Here is an example template for R scripts:
# =============================================================================
# Name: script.R
# Description: Visualizes data
#
# Inputs: data.csv
# Outputs: graph.png
#
# Notes: - Use a diverging color palette for best results
# - Output format can be changed as needed
# =============================================================================
# Set up environment ----------------------------------------------------------
library(tidyverse)
# Set path for OneDrive filestream based on OS type
# Note - this will work for Windows and Mac machines.
# If you use Linux, you will need to set your own path to where OneDrive filestream lives.
team_path <- ifelse(Sys.info()["sysname"]=="Windows","G:/","/Volumes/GoogleDrive/")
# Next, set the path for data directory based on whether project is current or archived.
# Note that if you use a different Shared Drive file structure than the one recommended in the "File Structure" section, you will need to manually define your data path.
# You should always double-check the automatically generated paths in order to ensure they point to the correct directory.
# First, set the name of your project
project_name <- "my-project"
# This will automatically determine if the project exists in the "current-projects" or "archived-projects" Shared Drive folder, and set the appropriate data path accordingly.
data_path <- ifelse(dir.exists(paste0(team_path,"Shared drives/<UNK>/projects/current-projects/",project_name)),
paste0(team_path,"Shared drives/<UNK>/projects/current-projects/",project_name,"/data/"),
(paste0(team_path,"Shared drives/<UNK>/projects/archived-projects/",project_name,"/data/")))
# Import data -----------------------------------------------------------------
# Load data from Shared Drive using appropriate data path
my_raw_data <- read_csv(paste0(data_path,"raw/my_raw_data.csv"))
# Process data ----------------------------------------------------------------
# Analyze data ----------------------------------------------------------------
# Visualize results -----------------------------------------------------------
# Save results ----------------------------------------------------------------
Git tracks changes in code line-by-line with the use of commits. Commits should be atomic by documenting single, specific changes in code as opposed to multiple, unrelated changes. Atomic commits can be small or large depending on the change being made, and they enable easier code review and reversion.
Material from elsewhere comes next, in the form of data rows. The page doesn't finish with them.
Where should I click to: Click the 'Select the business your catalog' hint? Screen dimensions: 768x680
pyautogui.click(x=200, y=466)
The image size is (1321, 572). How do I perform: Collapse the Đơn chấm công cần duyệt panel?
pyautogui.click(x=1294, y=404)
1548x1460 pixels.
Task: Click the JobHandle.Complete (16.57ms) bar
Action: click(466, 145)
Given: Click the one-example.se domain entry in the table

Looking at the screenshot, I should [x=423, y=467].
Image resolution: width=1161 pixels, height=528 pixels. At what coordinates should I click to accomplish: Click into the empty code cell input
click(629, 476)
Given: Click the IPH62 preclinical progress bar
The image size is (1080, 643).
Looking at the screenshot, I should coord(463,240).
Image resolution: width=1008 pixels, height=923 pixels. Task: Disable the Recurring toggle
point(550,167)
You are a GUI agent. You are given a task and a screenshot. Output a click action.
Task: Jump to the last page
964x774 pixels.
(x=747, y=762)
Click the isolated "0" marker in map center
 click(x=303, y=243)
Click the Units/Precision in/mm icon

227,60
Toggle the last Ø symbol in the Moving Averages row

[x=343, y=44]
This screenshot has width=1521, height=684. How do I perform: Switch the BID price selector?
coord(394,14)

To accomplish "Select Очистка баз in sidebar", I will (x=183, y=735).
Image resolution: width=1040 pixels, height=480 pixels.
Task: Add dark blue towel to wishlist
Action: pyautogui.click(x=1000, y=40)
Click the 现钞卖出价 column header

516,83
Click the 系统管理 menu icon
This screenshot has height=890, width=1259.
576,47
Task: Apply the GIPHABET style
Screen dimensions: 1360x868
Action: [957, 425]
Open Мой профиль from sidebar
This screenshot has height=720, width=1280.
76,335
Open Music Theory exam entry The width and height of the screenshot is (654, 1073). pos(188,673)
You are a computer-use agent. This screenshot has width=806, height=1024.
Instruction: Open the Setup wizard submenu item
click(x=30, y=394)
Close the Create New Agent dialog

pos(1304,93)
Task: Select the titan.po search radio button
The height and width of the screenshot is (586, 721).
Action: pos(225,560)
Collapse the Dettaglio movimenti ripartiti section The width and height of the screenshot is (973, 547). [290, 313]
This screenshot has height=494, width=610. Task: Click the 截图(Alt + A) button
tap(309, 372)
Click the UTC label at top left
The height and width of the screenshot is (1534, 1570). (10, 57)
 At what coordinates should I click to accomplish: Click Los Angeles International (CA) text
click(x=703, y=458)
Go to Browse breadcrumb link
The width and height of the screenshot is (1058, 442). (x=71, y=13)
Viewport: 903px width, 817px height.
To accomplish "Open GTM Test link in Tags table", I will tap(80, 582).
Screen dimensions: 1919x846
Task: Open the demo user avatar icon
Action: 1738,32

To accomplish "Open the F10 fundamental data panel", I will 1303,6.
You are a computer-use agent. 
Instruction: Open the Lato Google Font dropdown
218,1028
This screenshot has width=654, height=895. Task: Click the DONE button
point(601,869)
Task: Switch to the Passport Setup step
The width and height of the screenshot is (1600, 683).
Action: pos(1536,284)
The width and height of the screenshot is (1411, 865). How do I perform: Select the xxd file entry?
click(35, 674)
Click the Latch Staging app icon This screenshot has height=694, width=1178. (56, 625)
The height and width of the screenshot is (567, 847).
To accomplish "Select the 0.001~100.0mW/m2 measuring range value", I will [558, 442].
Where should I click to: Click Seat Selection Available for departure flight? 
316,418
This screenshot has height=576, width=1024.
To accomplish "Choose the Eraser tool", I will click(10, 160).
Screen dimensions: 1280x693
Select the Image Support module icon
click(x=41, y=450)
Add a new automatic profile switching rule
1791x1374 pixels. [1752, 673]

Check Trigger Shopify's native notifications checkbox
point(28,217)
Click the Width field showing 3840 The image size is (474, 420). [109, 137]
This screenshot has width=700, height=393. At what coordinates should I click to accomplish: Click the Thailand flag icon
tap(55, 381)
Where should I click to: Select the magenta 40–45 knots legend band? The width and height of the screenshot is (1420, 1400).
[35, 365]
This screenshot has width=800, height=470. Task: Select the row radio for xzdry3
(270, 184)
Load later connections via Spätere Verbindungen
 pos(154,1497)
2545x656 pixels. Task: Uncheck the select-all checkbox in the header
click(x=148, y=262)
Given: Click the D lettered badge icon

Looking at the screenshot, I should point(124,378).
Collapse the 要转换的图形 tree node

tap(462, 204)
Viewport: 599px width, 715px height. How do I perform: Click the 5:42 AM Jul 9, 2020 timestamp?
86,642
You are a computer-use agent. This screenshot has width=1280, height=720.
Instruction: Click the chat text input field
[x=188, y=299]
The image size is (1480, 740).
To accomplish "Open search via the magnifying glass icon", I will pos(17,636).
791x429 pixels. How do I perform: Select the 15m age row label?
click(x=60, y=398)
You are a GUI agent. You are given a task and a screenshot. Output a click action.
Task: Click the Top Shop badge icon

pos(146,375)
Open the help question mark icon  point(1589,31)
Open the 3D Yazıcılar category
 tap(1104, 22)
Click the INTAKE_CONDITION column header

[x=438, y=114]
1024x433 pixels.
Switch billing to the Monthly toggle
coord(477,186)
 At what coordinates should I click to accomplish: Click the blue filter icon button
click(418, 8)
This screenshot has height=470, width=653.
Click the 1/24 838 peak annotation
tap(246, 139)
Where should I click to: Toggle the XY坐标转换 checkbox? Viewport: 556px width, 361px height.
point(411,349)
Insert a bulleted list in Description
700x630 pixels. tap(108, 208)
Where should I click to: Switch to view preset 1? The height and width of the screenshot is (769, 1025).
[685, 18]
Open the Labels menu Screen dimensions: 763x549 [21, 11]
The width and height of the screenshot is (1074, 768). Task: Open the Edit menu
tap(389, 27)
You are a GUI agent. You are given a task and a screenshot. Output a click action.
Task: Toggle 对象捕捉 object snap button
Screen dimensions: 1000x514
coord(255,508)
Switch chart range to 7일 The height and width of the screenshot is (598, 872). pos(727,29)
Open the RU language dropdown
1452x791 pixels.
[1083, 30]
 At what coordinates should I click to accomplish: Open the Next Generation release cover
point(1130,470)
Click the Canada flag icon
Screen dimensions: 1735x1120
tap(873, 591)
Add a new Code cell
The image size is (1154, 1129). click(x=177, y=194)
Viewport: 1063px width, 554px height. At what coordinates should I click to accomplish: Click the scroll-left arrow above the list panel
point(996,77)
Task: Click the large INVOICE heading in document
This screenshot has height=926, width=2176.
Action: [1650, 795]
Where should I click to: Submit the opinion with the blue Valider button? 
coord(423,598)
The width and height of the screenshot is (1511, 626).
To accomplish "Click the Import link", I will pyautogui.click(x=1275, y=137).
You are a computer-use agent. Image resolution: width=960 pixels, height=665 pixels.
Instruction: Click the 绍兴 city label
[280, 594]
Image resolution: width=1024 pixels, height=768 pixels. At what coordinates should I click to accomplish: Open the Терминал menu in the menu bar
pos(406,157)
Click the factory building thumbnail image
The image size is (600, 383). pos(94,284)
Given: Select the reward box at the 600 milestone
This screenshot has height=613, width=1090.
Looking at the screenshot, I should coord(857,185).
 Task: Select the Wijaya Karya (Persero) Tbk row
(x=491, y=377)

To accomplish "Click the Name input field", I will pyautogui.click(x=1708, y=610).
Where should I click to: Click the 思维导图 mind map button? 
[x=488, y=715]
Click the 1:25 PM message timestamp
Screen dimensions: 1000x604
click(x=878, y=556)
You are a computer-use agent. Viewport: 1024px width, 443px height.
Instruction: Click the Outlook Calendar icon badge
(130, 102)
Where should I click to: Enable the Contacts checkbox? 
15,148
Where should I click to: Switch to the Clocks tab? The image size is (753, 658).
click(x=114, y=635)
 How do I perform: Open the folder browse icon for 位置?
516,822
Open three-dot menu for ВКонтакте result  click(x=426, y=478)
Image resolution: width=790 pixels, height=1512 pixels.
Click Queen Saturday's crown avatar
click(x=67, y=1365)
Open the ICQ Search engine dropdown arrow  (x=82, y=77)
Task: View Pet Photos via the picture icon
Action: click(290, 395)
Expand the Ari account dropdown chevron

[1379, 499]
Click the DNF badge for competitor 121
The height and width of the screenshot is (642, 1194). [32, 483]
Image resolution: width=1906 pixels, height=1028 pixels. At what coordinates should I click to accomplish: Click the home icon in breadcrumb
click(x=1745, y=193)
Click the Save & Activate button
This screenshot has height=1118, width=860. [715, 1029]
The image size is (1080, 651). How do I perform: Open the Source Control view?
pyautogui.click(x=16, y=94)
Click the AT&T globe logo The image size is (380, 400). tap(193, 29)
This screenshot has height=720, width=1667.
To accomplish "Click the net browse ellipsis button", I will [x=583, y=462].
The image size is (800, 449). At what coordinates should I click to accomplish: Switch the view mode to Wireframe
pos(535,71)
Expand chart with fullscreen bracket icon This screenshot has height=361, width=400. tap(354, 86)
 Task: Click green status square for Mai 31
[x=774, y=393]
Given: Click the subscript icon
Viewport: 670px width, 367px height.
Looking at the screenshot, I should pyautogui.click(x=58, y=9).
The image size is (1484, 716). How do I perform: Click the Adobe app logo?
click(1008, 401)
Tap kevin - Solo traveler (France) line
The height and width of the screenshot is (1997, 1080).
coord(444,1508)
Git commit messages should be informative and follow a certain style, such as the guide found here. There is also an art to the version control process, so just keep in mind the general principle of making atomic commits.
More advanced workflows for using Git and GitHub, such as using pull requests or branches, will vary from project to project. It is important that the members of each project agree to and follow a specific workflow to ensure that collaboration is effective and efficient.